A unified description of static and dynamic properties of Fermi liquids

TL;DR

This paper presents a unified framework for describing both static and dynamic properties of Fermi liquids by interpreting the thermodynamic potential as an effective potential, linking microscopic Hamiltonians to Landau parameters, and extending to out-of-equilibrium states.

Contribution

It introduces a field-theoretic interpretation of the thermodynamic potential in Fermi-liquid theory and extends the formalism to out-of-equilibrium and dynamic properties.

Findings

Relates the thermodynamic potential to an effective potential via Legendre transformation.

Derives the Landau f function from the microscopic two-particle vertex.

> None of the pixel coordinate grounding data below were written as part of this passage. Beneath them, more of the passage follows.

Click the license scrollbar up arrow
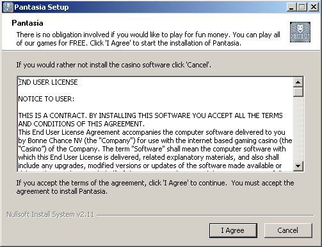322x247 pixels. pyautogui.click(x=298, y=82)
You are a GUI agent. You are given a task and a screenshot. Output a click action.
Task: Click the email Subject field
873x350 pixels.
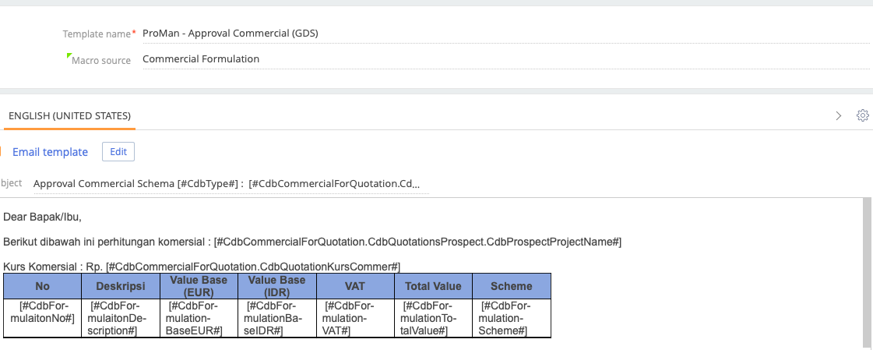[231, 184]
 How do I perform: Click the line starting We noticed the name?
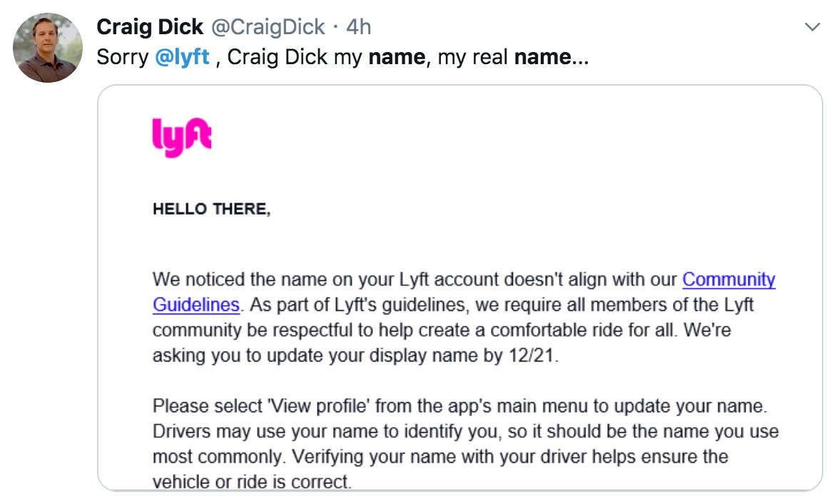coord(464,279)
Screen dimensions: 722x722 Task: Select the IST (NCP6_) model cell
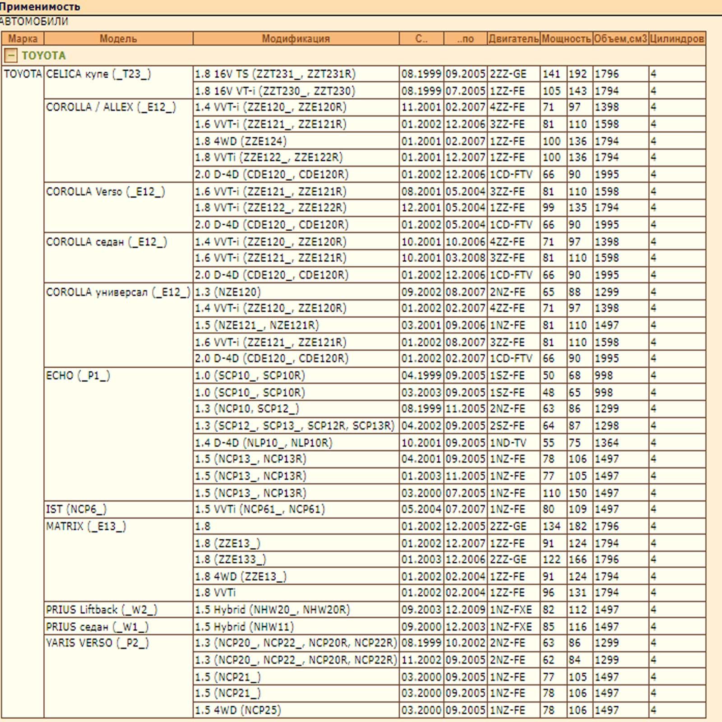76,509
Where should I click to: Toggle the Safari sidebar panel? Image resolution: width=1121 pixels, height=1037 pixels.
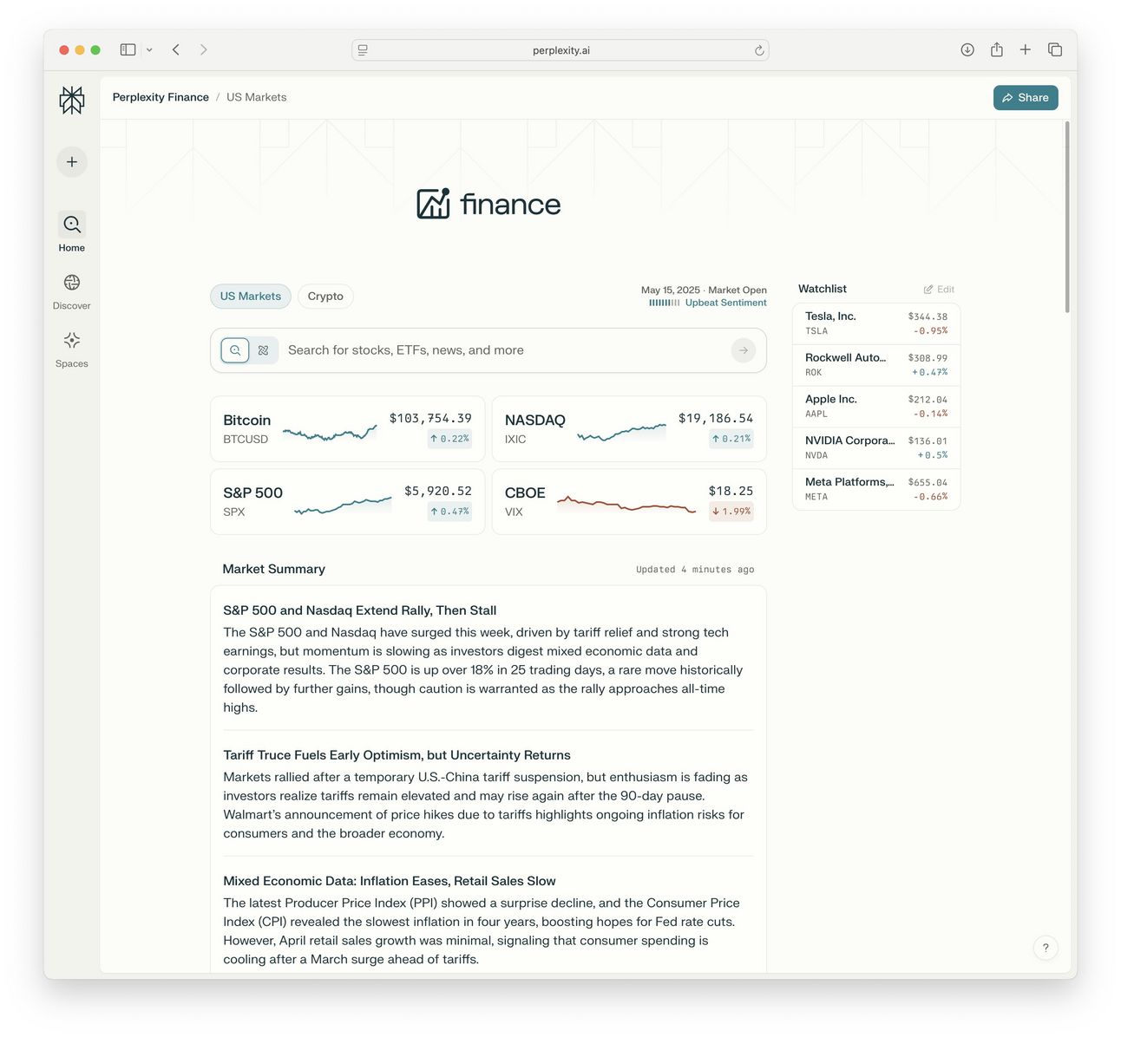[128, 50]
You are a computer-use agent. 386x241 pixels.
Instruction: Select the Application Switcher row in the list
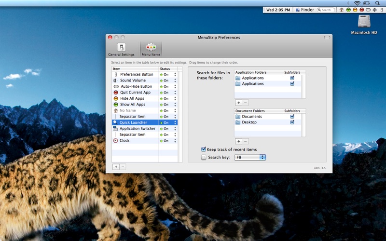(137, 129)
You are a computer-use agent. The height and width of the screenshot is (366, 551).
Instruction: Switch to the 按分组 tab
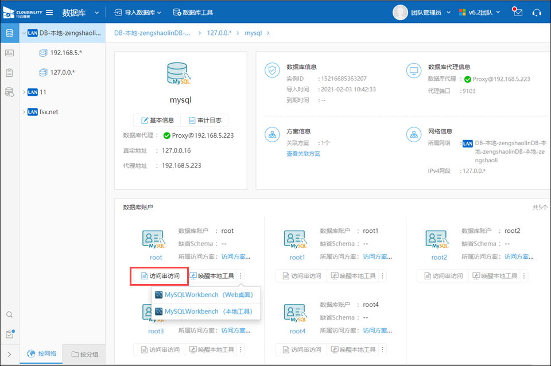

Extends the formalism to space- and time-dependent out-of-equilibrium configurations.

Abstract

In Landau's phenomenological Fermi-liquid theory (FLT), most physical quantities are derived from the knowledge of the energy variation $\delta E[\delta n]$ corresponding to a change $\delta n$ of the quasi-particle (QP) distribution function $n \equiv {n_{k \sigma}}$. We show that the internal energy $E[n]$ (or, more precisely, the thermodynamic potential $\Phi[n]$), expressed as a function of the QP distribution $n$, can be interpreted as an effective potential (in the sense of field theory), which is obtained from the free energy by a Legendre transformation. This allows to obtain explicitly $\delta\Phi$ (or $\delta E$) starting from a microscopic Hamiltonian and to relate the Landau $f$ function to the forward-scattering two-particle vertex without considering the collective modes as in the standard diagrammatic derivation of FLT. Out-of-equilibrium properties are obtained by extending the definition of the effective potential to space- and time-dependent configurations. $\Phi[n]$ is then a functional of the Wigner distribution function $n \equiv {n_{k \sigma}(r,t)}$. It contains information about both the static and dynamic properties of the Fermi liquid. In particular, it yields the quantum Boltzmann equation satisfied by $n_{k \sigma}(r,t)$. Finally, we show how $\delta\Phi[\delta n]$ can be derived (in the static case) using a finite-temperature renormalization-group approach. In agreement with previous results based on this technique, we find that the Landau $f$ function is defined by the fixed-point value of the $\Omega$-limit of the forward-scattering two-particle vertex.